Outside linebackers: Moving to linebackers, the outside linebacker model is one of the worst ones created from this combine data. It has the largest MSE (1.94) and one of the lowest adjusted R2 values (0.13) of any regression here. The p values for each variable are 0.00, 0.01, and 0.00 respectively.

CAV = -2.14*cone drill -3.48*40-yard dash +33

An example best demonstrates the limits of this of this model. DeMarcus Ware has a CAV/Year of just about 9; he is consistently rated as one of the most dominant defensive players in the game. Based on his combine numbers, he would be projected to have a CAV/Year of 2.5 – a marginal player at best.
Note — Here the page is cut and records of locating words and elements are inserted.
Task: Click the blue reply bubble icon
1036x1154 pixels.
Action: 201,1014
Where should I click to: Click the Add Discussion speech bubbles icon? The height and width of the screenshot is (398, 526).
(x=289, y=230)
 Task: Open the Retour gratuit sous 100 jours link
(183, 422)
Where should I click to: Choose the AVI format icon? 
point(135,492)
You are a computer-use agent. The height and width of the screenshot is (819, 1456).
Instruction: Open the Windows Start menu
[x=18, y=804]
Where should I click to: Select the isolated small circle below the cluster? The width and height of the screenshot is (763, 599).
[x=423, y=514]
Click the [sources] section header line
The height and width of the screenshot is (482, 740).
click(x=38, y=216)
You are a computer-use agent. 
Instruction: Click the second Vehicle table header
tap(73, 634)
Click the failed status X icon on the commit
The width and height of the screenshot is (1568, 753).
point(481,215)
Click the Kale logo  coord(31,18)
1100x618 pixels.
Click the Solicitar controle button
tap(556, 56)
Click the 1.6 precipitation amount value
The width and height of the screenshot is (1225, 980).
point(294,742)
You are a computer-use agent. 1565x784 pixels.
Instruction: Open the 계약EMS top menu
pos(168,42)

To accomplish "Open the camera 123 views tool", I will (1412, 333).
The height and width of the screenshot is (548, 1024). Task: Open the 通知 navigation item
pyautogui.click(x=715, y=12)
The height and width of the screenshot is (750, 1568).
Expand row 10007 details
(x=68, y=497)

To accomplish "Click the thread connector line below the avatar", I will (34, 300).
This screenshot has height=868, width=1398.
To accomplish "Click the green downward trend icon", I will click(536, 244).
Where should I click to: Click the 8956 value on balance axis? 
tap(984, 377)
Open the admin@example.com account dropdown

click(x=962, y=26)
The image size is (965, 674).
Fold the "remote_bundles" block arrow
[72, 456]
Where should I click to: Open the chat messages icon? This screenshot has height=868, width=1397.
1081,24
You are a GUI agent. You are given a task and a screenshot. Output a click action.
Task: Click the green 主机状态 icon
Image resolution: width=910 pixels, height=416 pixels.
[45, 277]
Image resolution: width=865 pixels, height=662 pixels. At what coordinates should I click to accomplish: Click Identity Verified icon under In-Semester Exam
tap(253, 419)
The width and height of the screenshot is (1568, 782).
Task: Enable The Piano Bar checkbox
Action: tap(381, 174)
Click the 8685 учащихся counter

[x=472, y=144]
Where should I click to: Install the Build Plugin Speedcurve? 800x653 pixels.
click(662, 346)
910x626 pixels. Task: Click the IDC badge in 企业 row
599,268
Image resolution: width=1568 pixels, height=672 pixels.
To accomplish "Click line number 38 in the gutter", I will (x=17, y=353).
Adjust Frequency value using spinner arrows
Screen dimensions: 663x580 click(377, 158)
It should not be too much to ask of a decent model to separate an All-Pro player from a marginal one.

Inside linebackers: The model for inside linebackers is not much better than for outside linebackers, posting an MSE of 1.87 and an R2 of 0.15. These combine measurements simply do not do a good job of predicting performance for linebackers.

CAV = -6.12*40-yard dash +30

It is odd that 40-yard dash is the only significant variable here, but so it is with a p value of 0.00. Similar to the Ware example above, Patrick Willis would be projected as a marginal player based on this model.

Cornerbacks: Moving to the secondary, cornerbacks benefit from being faster, more agile, and heavy. This model has an MSE of 1.62 and an adjusted R2 of 0.13.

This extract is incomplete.